Varios países europeos -entre los que se encuentra España- viven la sorprendente realidad de registrar al mismo tiempo falta de mano de obra y paro, cuestiones que resultan paradójicas ¿no les parece? ¿Por qué ocurre? Los jóvenes pertenecientes a la generación Z (menos de 35 años) no otorgan al trabajo en papel central de sus antecesores y si bien es cierto que no se puede generalizar, muchos prefieren trabajar menos y gozar de más ocio, descanso, hobbies o viajes. El dato dice que cuatro de cada diez jovenes de la generación Z renuncia a su empleo en menos de un año.
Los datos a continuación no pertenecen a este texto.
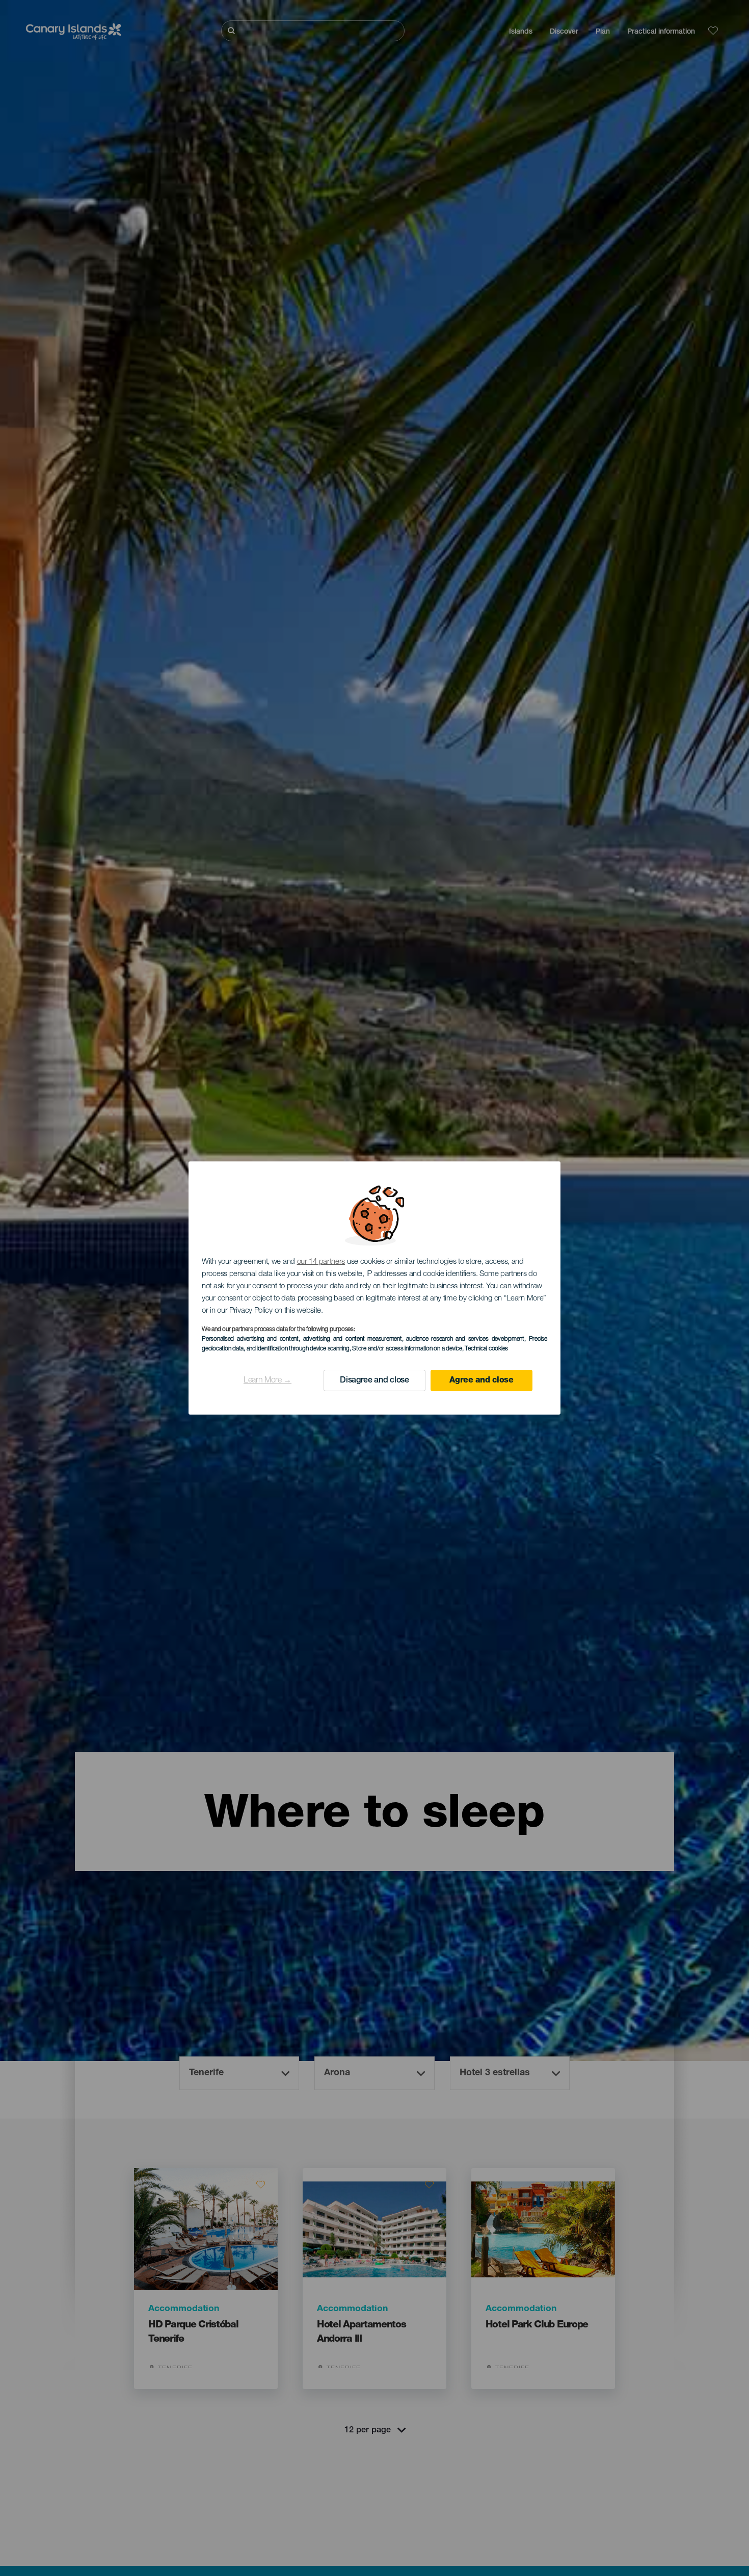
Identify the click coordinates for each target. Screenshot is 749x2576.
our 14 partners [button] (321, 1262)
Acontece un cambio en las prioridades hasta el punto que la socióloga italiana Francesca Coin considera esta tendencia "un genuino laboratorio antropológico en el seno de una crisis existencial".

En su artículo Joaquín Estefanía no orilla el punto crítico que le caracteriza: "... hay más desertores entre los hijos de la clase acomodada, entre aquellos que heredarán un patrimonio...". ¿Y el resto? Ese es el análisis que interesa y cuyo rastro sigue de cerca la doctora en sociología (Georgia State University) Francesca Coin, autora del libro "La Gran Deserción".